--- START OF TEXT SEGMENT ---
It is indeed an incredible India that we see around us at this moment of remembrance and renewal.

When counting the years from 1947 till today, one therefore realises that there are some other ‘sixties’ that we need to examine. At a recent seminar on malnutrition—and why do we still need to have seminars on this subject?—the information was shared that more than 60 per cent of the world’s hungry are in India. And not as tourists. This is quite a feat when the economy is booming. Perhaps it is booming somewhere else, not where the hungry are foregathered. Whose job has it been to see these people fed?

Sixty years ago, 20 rupees in the pocket was quite reassuring. Today, for the cola generation, it buys a bottle of Pepsi. For someone else, it pays for about 250 ml. of cheap cooking oil, or not quite two kilograms of ‘atta’ flour or rice, and not even a kilogram of pulses. These are reality costs of daily life for at least 77 per cent of us. The people who manage to exist on 20 rupees a day are not in the IT industry, not even swabbing the floors in Bangalore’s glass houses. They are in the latest report of the National Sample Survey Organisation (NSSO), gauging what is happening in employment. The government has been quick to point out that these hapless people are “not BPL”: they are above the 12-rupee level set for being below that line. Wonderful for them. The NSSO’s 61st round survey shows that some 15.4 per cent are between the BPL mark and the 20-rupee mark, and also reveals about 6.4 per cent somehow staying alive at less than nine rupees a day. These people at the very bottom would have about 45 rupees a day on which to provide for a household of five. Someone luckier than they could buy a large bottle of Pepsi.
--- END OF TEXT SEGMENT ---
**SET TASK**.
Write the next part of the essay on hunger and poverty in India sixty years after 1947, picking up after its last sentence. The data that comes after this essay was collected from a separate, unrelated source.
--- START OF SUPPLIED RECORDS ---
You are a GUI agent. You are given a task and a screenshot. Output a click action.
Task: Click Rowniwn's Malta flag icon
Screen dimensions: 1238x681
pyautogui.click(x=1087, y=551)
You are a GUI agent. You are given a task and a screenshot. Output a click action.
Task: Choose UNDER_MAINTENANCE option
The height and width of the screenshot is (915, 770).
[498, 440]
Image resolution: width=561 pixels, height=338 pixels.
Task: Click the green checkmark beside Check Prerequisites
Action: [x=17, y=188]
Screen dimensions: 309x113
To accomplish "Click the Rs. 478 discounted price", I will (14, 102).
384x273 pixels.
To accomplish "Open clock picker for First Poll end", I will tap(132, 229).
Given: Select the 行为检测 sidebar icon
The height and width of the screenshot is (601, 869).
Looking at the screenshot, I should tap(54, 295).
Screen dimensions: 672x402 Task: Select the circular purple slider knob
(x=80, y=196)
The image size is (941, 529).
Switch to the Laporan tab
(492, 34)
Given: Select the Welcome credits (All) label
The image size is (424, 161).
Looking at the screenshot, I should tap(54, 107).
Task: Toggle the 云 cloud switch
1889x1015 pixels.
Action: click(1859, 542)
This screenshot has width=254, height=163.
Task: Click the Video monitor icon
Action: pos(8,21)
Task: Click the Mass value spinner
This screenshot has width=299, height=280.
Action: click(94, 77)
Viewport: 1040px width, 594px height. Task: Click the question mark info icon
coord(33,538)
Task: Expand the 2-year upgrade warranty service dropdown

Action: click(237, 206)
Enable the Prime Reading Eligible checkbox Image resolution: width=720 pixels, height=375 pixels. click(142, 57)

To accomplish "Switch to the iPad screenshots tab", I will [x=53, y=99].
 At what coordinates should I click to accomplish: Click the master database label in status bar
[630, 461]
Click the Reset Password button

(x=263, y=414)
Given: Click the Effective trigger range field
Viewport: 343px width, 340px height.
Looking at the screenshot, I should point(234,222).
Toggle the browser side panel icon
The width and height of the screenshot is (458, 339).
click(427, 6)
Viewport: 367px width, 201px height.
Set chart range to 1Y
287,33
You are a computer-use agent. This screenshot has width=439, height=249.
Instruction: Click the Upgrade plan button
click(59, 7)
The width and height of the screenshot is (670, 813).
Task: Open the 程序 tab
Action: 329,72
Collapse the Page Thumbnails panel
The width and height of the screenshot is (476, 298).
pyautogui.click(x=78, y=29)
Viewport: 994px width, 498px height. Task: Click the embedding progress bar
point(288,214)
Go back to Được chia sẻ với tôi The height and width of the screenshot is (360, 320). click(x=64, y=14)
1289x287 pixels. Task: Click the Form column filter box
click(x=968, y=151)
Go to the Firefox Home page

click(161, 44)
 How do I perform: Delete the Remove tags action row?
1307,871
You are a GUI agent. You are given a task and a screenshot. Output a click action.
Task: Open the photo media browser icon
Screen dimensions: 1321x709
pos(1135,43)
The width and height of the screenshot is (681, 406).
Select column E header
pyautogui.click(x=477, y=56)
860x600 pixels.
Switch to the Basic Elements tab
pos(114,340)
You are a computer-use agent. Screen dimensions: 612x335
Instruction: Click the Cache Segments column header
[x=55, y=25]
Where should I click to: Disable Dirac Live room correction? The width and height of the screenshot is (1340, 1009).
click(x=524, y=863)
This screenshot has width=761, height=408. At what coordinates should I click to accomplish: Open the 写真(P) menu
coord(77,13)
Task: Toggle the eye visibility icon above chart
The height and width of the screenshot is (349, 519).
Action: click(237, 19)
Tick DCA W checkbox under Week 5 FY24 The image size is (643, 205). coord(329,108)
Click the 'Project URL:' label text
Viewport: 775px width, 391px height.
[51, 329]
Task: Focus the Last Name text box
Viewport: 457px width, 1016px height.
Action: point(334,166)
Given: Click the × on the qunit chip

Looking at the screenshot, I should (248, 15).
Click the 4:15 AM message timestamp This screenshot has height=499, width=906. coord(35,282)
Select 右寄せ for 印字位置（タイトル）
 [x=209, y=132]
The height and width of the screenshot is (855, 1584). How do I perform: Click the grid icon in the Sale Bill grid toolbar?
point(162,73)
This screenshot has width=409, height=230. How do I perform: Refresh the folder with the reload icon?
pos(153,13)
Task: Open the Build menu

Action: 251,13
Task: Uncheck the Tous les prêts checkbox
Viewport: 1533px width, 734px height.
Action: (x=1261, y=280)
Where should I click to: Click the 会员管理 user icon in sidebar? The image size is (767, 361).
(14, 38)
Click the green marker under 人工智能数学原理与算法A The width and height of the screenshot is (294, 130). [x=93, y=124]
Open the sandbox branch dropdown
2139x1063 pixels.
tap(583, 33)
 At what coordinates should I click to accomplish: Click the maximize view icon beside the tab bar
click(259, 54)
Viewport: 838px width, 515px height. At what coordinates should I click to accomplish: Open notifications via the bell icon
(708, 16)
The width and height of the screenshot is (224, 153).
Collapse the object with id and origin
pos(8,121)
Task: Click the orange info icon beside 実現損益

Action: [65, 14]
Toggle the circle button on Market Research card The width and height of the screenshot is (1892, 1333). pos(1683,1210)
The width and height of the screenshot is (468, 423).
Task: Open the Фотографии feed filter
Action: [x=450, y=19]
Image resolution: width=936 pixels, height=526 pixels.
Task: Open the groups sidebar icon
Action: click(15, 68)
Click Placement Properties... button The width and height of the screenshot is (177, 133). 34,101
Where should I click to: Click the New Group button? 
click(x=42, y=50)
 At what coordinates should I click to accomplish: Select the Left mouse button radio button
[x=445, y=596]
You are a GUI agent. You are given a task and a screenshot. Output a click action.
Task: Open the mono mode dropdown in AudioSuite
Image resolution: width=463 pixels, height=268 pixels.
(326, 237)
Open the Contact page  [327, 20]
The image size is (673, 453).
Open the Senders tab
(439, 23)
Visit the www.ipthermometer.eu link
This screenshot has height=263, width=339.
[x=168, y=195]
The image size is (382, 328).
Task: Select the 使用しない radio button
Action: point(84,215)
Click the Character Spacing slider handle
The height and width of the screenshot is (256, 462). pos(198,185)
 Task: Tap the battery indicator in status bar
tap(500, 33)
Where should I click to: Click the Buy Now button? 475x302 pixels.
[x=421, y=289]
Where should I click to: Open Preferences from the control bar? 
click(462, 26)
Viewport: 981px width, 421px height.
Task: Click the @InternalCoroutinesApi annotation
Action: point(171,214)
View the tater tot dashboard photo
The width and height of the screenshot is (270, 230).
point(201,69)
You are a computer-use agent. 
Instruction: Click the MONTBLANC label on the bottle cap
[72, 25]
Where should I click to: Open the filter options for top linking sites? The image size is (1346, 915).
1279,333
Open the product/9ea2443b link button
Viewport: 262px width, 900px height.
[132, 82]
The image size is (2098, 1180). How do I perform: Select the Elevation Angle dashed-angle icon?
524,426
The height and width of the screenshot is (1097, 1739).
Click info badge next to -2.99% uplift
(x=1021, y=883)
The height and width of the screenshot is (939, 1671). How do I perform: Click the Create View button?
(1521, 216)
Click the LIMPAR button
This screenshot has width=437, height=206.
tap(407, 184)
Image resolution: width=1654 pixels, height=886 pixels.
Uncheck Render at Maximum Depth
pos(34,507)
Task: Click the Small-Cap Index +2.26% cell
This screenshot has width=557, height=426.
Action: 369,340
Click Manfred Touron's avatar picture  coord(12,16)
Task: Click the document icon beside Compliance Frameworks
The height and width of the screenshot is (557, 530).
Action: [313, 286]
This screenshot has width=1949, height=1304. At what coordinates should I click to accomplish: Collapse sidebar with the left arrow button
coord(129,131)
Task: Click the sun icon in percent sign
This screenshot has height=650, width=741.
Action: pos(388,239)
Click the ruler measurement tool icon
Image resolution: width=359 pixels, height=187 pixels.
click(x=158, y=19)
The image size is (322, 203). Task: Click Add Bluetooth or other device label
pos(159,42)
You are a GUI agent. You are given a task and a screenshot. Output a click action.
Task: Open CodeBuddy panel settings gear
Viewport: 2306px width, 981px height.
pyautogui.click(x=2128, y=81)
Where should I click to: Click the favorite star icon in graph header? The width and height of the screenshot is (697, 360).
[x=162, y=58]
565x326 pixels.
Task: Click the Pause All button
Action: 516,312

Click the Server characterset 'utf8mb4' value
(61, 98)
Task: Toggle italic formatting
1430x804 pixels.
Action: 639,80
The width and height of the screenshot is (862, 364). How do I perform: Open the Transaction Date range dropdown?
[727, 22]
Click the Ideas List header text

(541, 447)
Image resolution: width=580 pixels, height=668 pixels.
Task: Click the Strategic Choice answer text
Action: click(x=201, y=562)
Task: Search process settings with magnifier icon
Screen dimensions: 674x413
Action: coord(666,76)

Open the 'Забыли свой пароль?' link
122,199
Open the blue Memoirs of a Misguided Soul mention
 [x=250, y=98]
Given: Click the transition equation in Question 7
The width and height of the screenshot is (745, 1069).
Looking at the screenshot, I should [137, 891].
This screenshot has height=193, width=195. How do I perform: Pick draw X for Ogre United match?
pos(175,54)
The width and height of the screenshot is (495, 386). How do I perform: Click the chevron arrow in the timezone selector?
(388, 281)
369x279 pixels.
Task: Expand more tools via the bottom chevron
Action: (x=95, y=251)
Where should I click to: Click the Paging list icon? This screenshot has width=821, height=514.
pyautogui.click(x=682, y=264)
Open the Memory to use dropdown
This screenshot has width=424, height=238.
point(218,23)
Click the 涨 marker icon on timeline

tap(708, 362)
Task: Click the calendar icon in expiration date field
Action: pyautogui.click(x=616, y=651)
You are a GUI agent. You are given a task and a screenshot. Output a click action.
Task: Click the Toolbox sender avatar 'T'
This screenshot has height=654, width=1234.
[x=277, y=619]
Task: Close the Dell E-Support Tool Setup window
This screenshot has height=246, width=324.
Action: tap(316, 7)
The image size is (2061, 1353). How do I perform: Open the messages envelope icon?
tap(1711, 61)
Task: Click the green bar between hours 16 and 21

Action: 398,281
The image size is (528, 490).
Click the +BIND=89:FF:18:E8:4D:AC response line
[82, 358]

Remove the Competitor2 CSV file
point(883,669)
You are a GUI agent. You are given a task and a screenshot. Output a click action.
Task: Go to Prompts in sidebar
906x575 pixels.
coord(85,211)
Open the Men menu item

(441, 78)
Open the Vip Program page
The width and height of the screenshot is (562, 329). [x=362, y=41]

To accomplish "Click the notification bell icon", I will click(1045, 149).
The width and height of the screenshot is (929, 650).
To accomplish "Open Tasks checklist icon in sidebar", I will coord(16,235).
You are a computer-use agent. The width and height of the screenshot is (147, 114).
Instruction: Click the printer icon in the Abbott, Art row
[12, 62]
--- END OF SUPPLIED RECORDS ---
**FINAL RESULT**.
After 60 years, we are importing wheat. The Wal-Mart stores chain is preparing for its India landing. Marks and Spencers has already settled in. What was that half-forgotten point in the past six decades when we proudly reported our self-reliance in consumer goods, and were lauded for our gains in foodgrain production ? Along with all the mounting instances of Indian Railways tumbling off poorly-tended tracks, something else has got derailed. There is a simple litmus test for economic and developmental decisions: it is livelihood security of the common citizen. This hinges on income security, provision of basic services, and the dignity of being. If the 1-2-3 of ‘roti, kapda aur makaan’—and implicitly, of employment and identity—cannot be assured, we have forgotten the deal we made with the people 60 years ago, and repeatedly since then. This, more than any nuclear agreement, is the core pact on which India’s future hangs.

INDIA’S vital statistics show, as they have for years, that more than 60 per cent of those who die in India do so in their first month of life. This may come as welcome news to the family planning half of the Ministry of Health and Family Welfare, since it is one way of reducing population, but it should serve to indict the ‘health’ half of the Ministry. What have we been up to, for 60 years? A part of the answer lies in the fact that the Union Budget allocation for health is still to touch one per cent of the GDP. On what do we measure the building of a nation, if not the graph of well-being of its people?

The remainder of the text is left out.